In late December, a Chinese doctor warned former classmates about a new severe respiratory disease he had treated. Later, he realized it was a new coronavirus, the same kind of pathogen that caused the severe acute respiratory syndrome (SARS) outbreak in the early 2000s.
With that, Dr. Li Wenliang, a 33-year-old ophthalmologist in Wuhan, China, became the first to sound the alarm on what would become the COVID-19 pandemic.
Instead of heeding his call, Chinese Communist Party officials and hospital managers interrogated Li. They accused him of spreading rumors and forced him to retract his statements.
“This is a classic play out of the Chinese playbook,” said Olivia Enos, a China analyst with the Heritage Foundation, who noted the Communist Party also suppressed the SARS whistleblower in 2003.
Despite pressure to remain silent, Li continued to dispute government statements denying the possibility of human-to-human transmission of the disease. Soon, he came down with it himself. Li died from COVID-19, sparking widespread mourning among Chinese citizens who hailed him as a hero.
The suppression of information about the new coronavirus delayed the world’s readiness for the eventual pandemic—leading some to lay blame for every worldwide death at the feet of the Chinese government. Lawmakers on Capitol Hill and human rights advocates increasingly demand that the United States use its economic policy to hold the Chinese government accountable.
“We’re dealing with disinformation that means dead or wounded people, job loss, and terrible dislocation,” said Rep. Chris Smith, R-N.J., a member of the Congressional-Executive Committee on China. “So much suffering because [the Chinese government] lied aggressively, by design, about this terrible pandemic.”
On Tuesday, Smith sent a letter to U.S. Secretary of State Mike Pompeo calling for an investigation into the Chinese government’s early handling of the outbreak. He also advised the United States to use sanctions to punish any officials who violated human rights during the crisis.
Sen. Josh Hawley, R-Mo., also called for an international investigation into the matter, while Rep. Elise Stefanik, R-N.Y., is leading a similar effort in the House.
Meanwhile, Sens. Marsha Blackburn, R-Tenn., and Bob Menendez, D-N.J., introduced legislation to lessen U.S. dependence on Chinese pharmaceuticals. The United States manufactures less than 30 percent of active pharmaceutical ingredients domestically.
So far, President Donald Trump has not threatened retaliatory measures against China, but his administration knows not to rely on the news coming from Beijing officials. Last week, the U.S. intelligence community reported to the White House that China vastly and systematically underreported its coronavirus infections and deaths.
This week, Trump said he wants to defund the World Health Organization, which he accused of being “China-centric.” (Japanese deputy prime minister and finance minister, Taro Aso, said some have started calling the WHO the “Chinese Health Organization.”)

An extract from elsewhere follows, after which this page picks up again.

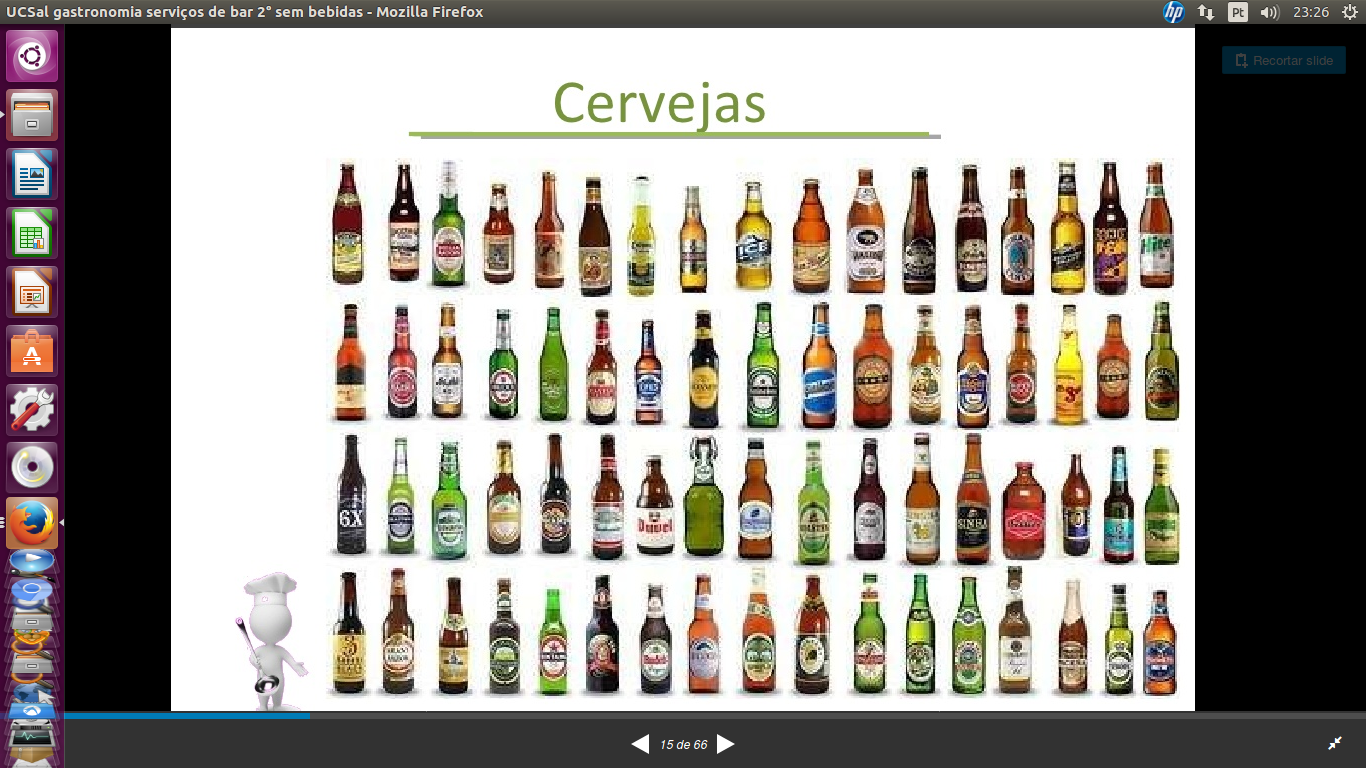
Task: Click the HP indicator in top panel
Action: (x=1174, y=12)
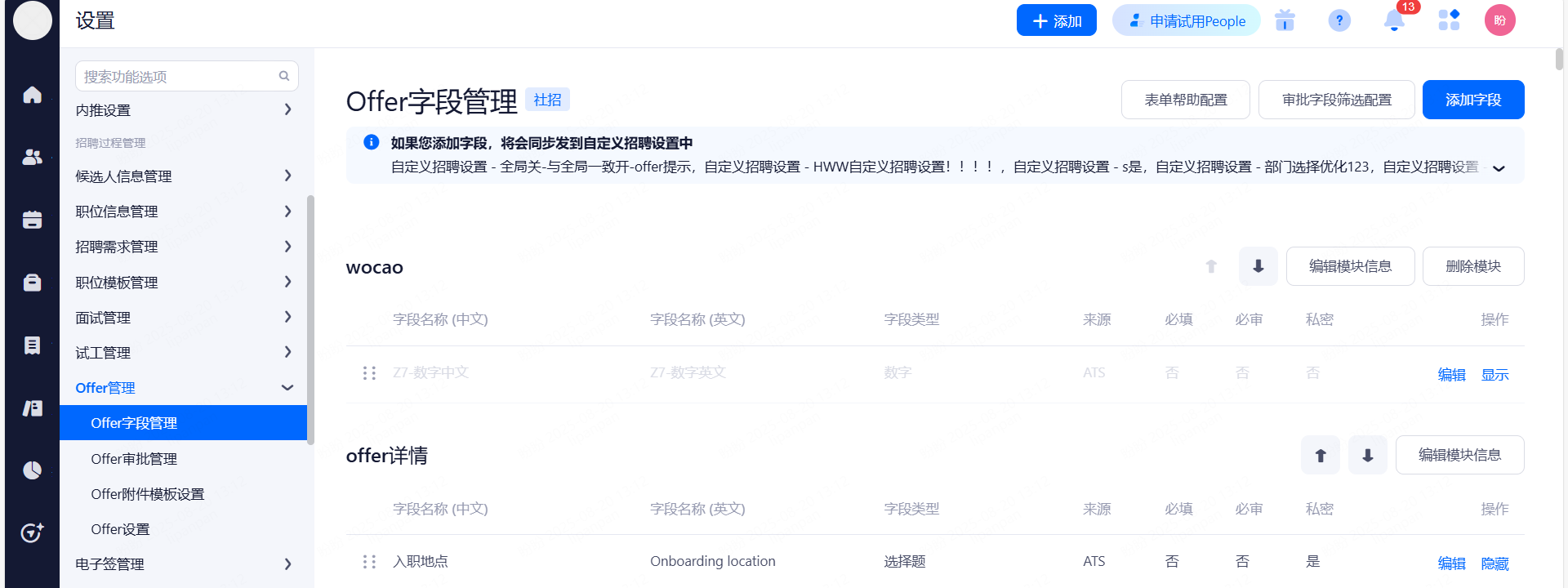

Bob Fu, president of the international religious liberty group ChinaAid, said defunding WHO is the right step: “The global community has become a victim as a result of WHO’s complacency and [bad] advice because the Chinese Communist Party placed pressure.”
Activists like Fu have long argued that U.S. policy toward China needs an overhaul. Since the Clinton administration promoted China to “most favored nation” trade partner status, the United States has operated with the belief that more prosperity in China would lead to more democracy and freedom, Fu noted, adding, “But really, that whole proposition turned out to be totally wrong.”
Katrina Lantos Swett, president of the Lantos Foundation, which promotes human rights, and a former chairwoman of the U.S. Commission on International Religious Freedom, said the United States should continue its existing effort to breach China’s internet firewall and promote the free spread of information.
“Nobody doubts at this point that if China had been transparent and honest and open at very early stages of this virus, the world might have been spared this health and economic catastrophe we’re all grappling with,” she said. “This is going to be a very instructive moment for Western policymakers vis-à-vis China.”